Por estranho que pareça, sobretudo em momentos de crise como o que estamos a atravessar, o mundo da arte continua a trazer-nos, apesar de tudo, boas notícias. Falemos da inauguração de duas novas galerias  em território peninsular. Uma delas é a abertura de uma extensão da extremenha Galería Liebre em Madrid; e a outra um novo Espaço-galeria chamado Bloco103 em Lisboa

Num momento em que meios como arteinformado.com noticiam o encerramento de galerias como EstampArte e Alexandra Irigoyen em Madrid, ou a galeria Marga A. Sennacheribbo na Carrer Bethoven de Barcelona, chega-nos à IRMANARTE a notícia de duas inaugurações, ambas para esta mesma tarde, uma em Madrid e outra em Lisboa. 
No caso da nova Galería Liebre, que ocupará um espaço novo ao lado da famosa Ivorypress Art+ Books na Avda.
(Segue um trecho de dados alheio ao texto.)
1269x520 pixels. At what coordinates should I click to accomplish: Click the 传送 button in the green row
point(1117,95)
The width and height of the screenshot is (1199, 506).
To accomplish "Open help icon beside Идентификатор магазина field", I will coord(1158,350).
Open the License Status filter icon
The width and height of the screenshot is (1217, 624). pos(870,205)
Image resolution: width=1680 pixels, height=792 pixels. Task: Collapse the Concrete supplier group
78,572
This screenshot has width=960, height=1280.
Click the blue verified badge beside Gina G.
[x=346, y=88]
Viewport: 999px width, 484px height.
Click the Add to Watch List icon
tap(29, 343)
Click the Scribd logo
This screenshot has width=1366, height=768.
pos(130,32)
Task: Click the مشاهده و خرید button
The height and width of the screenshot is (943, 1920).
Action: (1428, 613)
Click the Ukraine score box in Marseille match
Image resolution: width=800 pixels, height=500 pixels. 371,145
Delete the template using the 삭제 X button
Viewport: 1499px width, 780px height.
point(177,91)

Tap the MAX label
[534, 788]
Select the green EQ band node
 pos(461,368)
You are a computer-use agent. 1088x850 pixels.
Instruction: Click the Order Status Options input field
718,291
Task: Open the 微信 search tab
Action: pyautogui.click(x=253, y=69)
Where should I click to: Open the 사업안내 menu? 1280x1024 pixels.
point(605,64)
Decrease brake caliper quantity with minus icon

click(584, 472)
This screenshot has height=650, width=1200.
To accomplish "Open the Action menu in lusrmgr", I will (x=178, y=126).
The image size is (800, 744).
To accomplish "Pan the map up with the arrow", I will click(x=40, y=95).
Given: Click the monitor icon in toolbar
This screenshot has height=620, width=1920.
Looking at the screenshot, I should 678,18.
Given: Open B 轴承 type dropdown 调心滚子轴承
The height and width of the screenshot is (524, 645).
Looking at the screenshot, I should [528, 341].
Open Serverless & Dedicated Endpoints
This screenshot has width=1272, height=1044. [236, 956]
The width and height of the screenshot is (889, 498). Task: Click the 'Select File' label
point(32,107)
General Perón, a inauguração consistirá numa exposição colectiva que aposta, segundo afirma a organização, por uma arte "jovem, emergente e alternativa em todas as suas formas de expressão" e que contará com uma dúzia de nomes sonantes do panorama artístico actual, como Chefer, Cristina Llanos, Rocío Cañero, lara Mascoto, Sebastián Bayró, e muitos outros. A inauguração será hoje às 20 horas (hora de Madrid)

Galería Liebre (Madrid)

Quanto à Galeria Bloco103 na capital portuguesa, esta ocupará um centrico local completamente remodelado na Rua Rodrigo Fonseca, perto do Marquês do Pombal e, segundo os arquitectos do projecto (João Navas e Fernando Reis Martins), pretende ser um espaço "nu" onde a "própria forma é uma representação de arte (…) disposta a não interferir com outras representações de arte que irão ocupar [dito] lugar". A inauguração será hoje às 19h30 (hora de Lisboa), meia hora depois da madrilena Liebre, e contará com uma exposição colectiva de pintura de Inez Wijnohrst, Justino Alves e Mário Rita. A programação da galeria, por outro lado, segundo Miguel Justino Alves, pretende ser aberta a "obras de diferentes concepções, atingindo distintas áreas técnicas e processos de realização, em abertura a múltiplas expressões, cuja única discriminação se situa na qualificação das obras produzidas e originalidade dos seus conceitos".
 
Por outro lado, não só nas capitais se registam novas aberturas, segundo informava ontem arteinformado.com, na vizinha Extremadura espanhola acaba de abrir uma nova galeria chamada The red Brick Gallery (concretamente em Badajoz) e prevê-se uma nova abertura em Cáceres para o próximo mês, cujo nome será Casa sin Fin.